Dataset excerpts

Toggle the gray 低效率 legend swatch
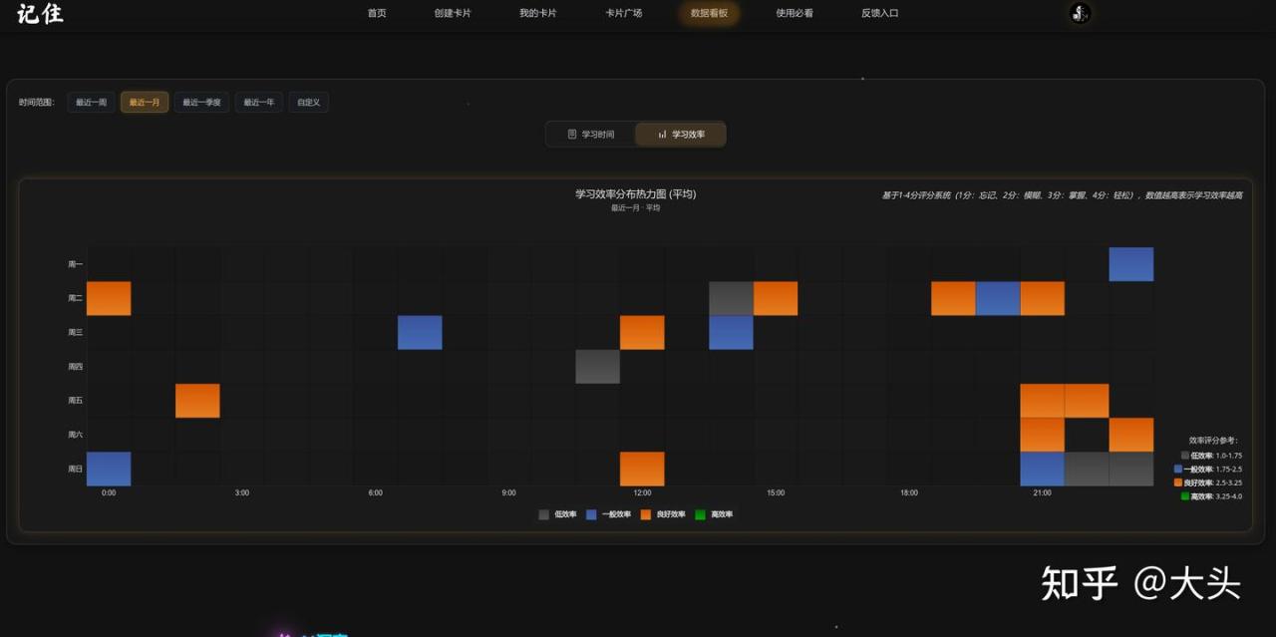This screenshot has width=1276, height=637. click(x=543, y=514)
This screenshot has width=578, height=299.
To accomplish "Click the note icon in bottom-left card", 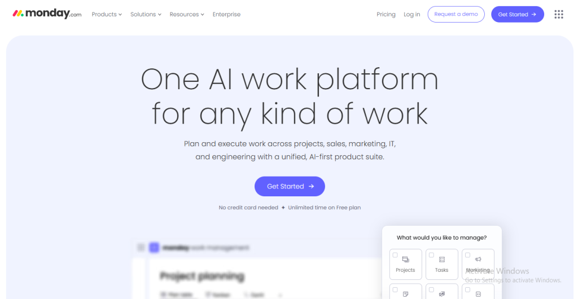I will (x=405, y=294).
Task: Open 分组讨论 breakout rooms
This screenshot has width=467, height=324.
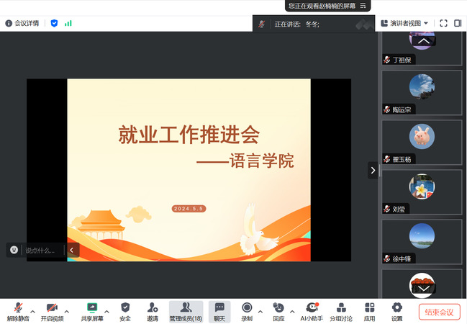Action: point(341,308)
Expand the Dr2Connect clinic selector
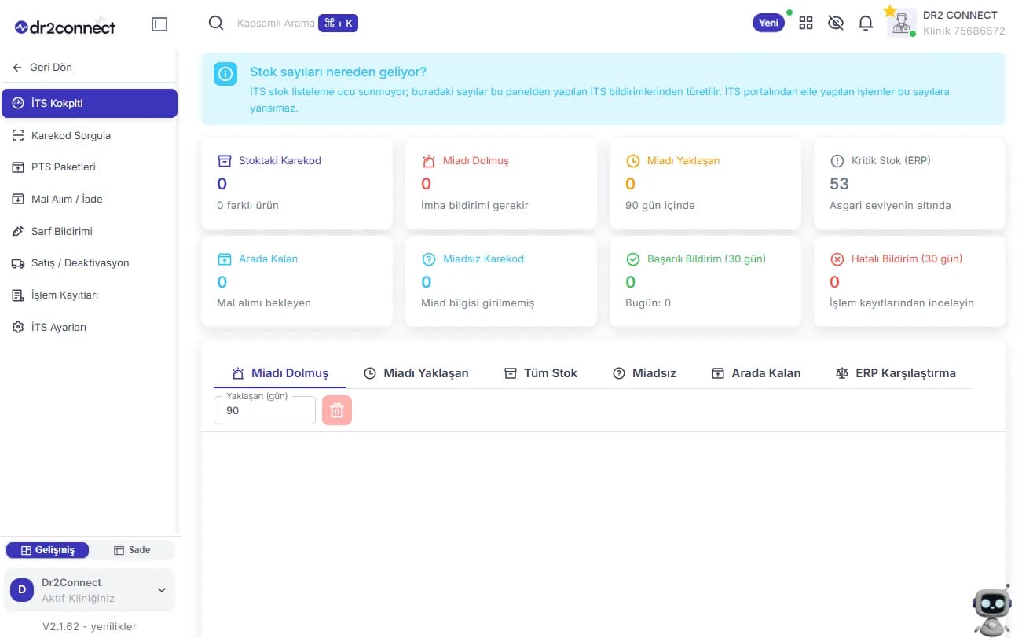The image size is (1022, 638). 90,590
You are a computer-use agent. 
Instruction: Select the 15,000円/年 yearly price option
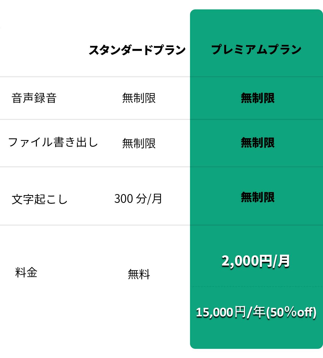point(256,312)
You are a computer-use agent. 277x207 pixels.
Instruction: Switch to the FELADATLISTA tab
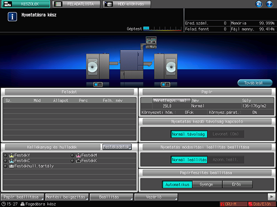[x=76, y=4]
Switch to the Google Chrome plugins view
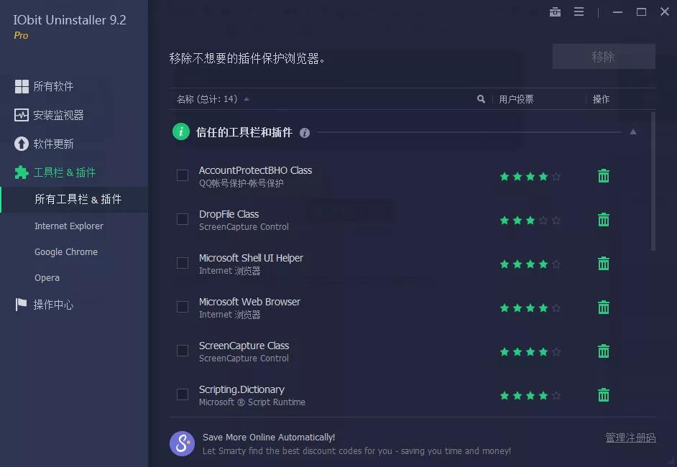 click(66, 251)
* * *
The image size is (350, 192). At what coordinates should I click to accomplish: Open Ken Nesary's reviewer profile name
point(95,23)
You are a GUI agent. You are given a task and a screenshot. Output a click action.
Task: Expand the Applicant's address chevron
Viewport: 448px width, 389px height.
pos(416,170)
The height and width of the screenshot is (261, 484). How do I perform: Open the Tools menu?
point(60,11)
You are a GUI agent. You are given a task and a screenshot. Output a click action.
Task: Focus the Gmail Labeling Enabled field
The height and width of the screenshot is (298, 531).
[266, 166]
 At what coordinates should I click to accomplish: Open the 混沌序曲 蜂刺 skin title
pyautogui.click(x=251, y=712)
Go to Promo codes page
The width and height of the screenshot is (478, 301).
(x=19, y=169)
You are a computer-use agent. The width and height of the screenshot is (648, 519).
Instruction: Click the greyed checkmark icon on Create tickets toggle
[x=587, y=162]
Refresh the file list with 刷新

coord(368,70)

* _What this task involves_:
Find the lines above that include the string "agent" and copy them.

* _Solution for this problem_:
You are a computer-use agent. 
You are a computer-use agent. 277x207 pixels.
You are a GUI agent. You are given a task and a screenshot. Output a click action.
You are a GUI agent. You are given a task and a screenshot. Output a click action.
You are a computer-use agent. The width and height of the screenshot is (648, 519).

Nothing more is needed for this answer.